WHAT IS NEEDED: Go through the entries and transcribe each one exactly, dropping the pictures.

Saved data entries:
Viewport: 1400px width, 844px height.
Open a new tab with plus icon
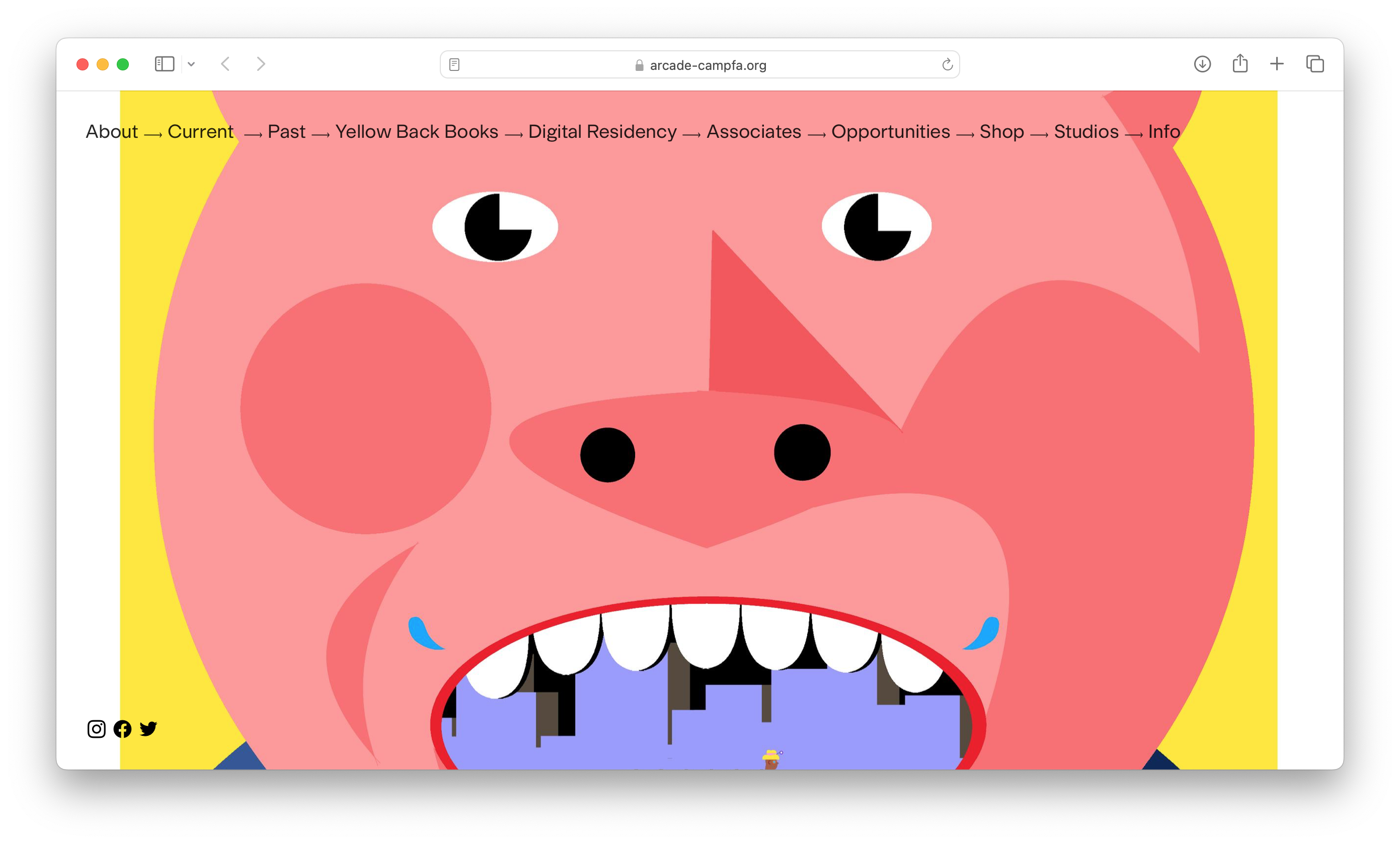(x=1277, y=63)
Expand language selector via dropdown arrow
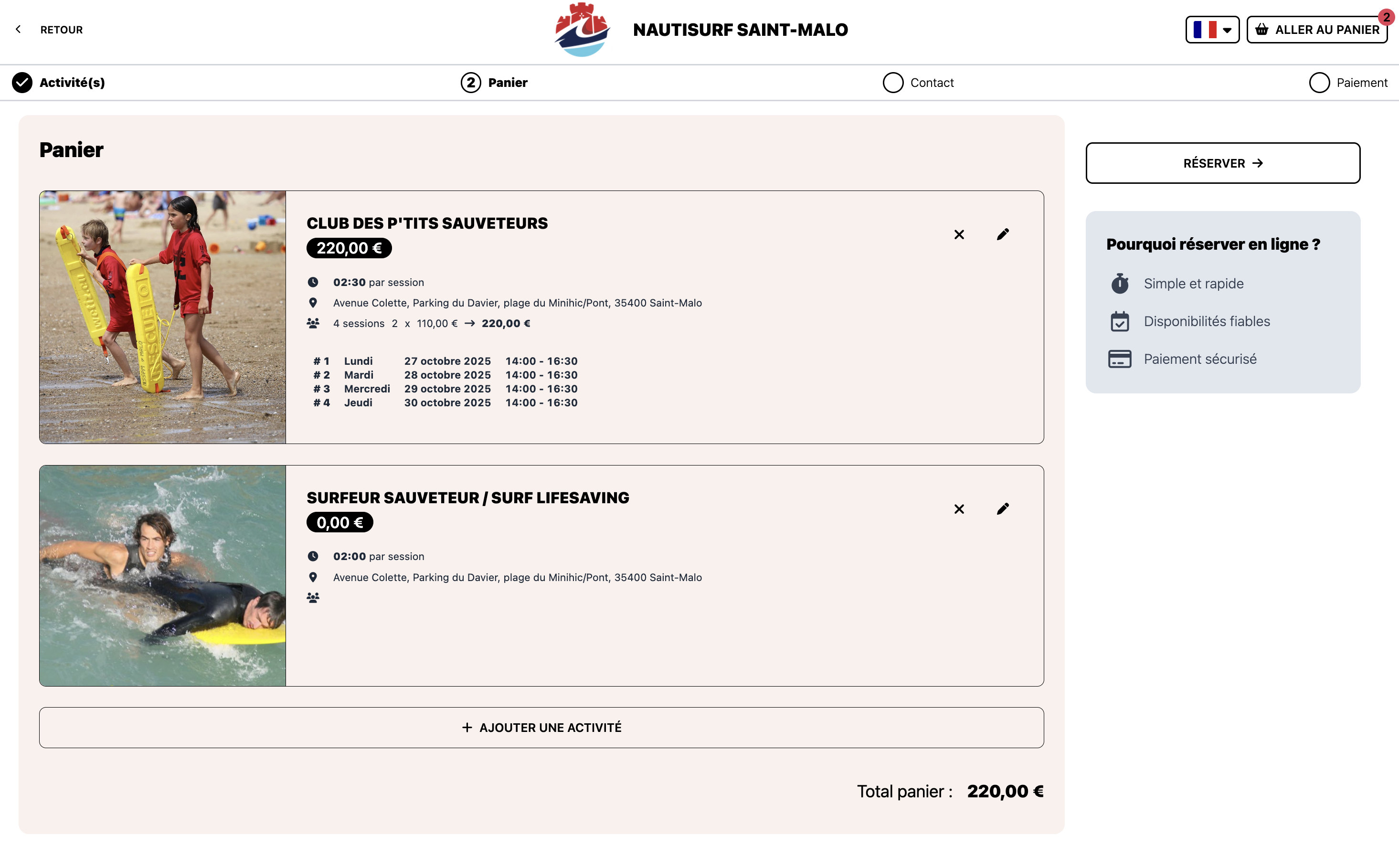The image size is (1399, 868). [x=1227, y=31]
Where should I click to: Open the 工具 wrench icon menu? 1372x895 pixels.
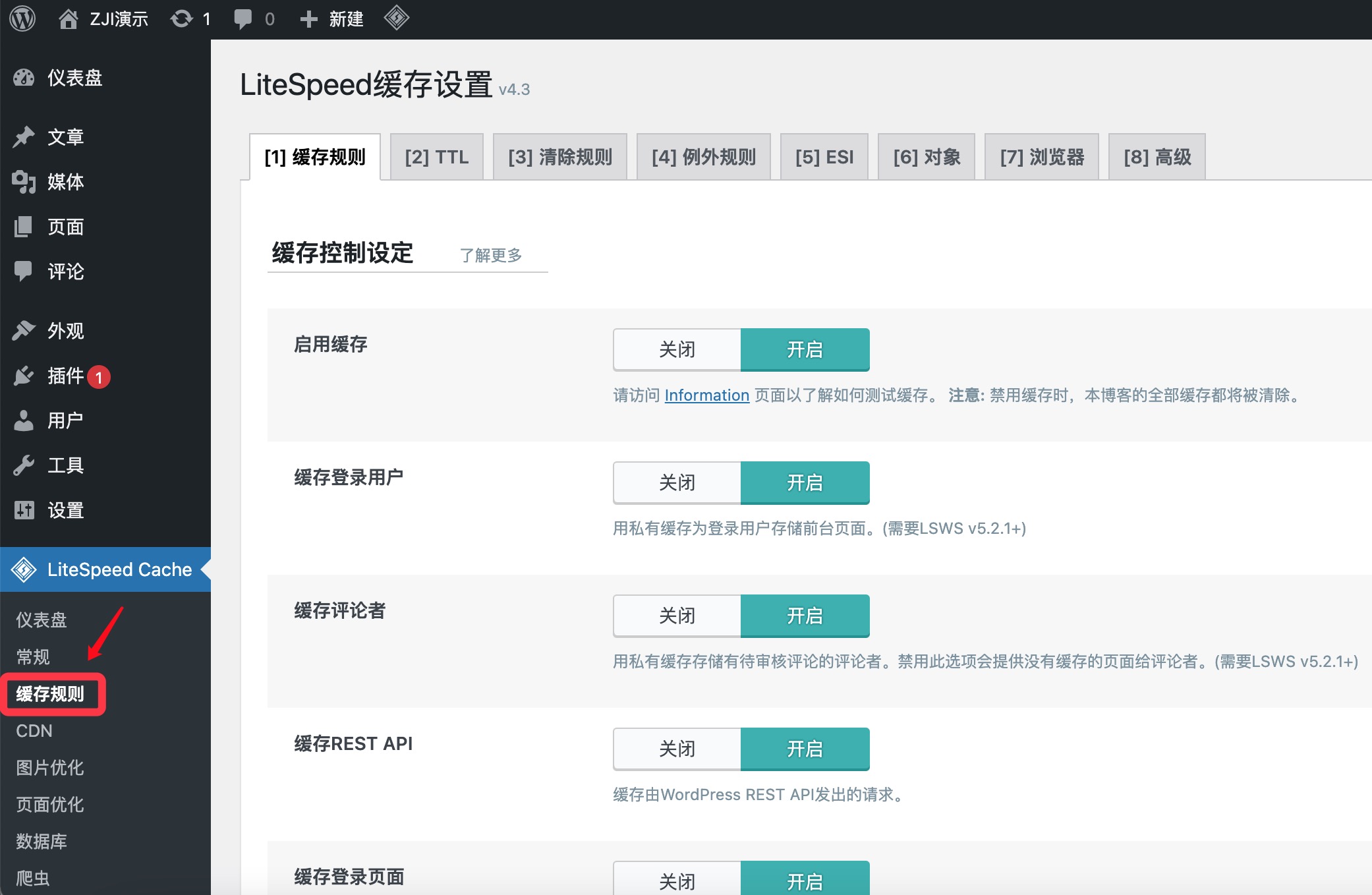[24, 465]
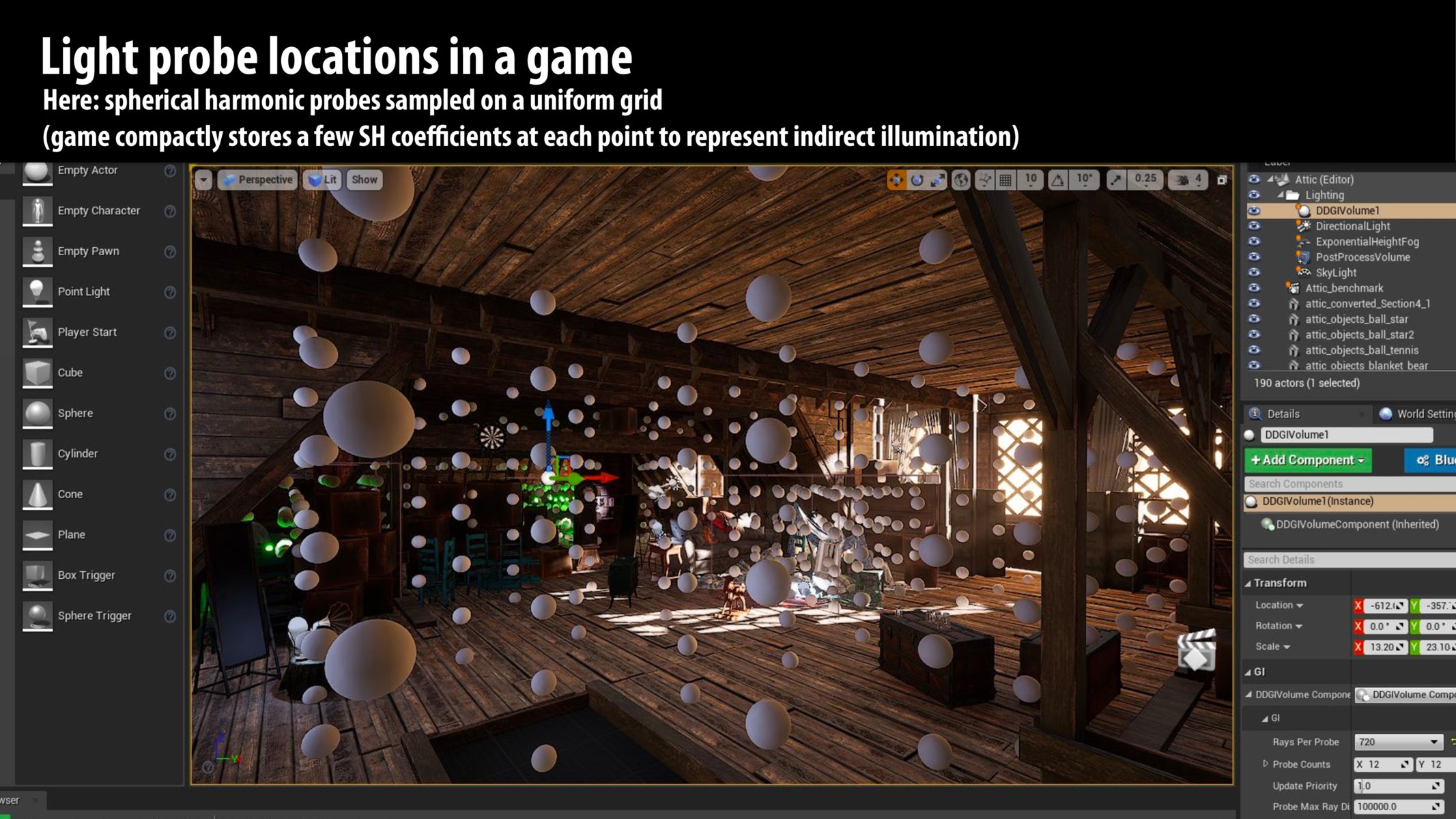Toggle visibility of DirectionalLight in the outliner

pos(1253,226)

ANSWER FOR THIS EXERCISE:
Viewport: 1400px width, 844px height.
Open a new tab with plus icon
(x=1277, y=63)
Expand language selector via dropdown arrow
The image size is (1399, 868). [x=1227, y=31]
Where should I click to: Open the 工具 wrench icon menu? 1372x895 pixels.
[24, 465]
Toggle visibility of DirectionalLight in the outliner

pos(1253,226)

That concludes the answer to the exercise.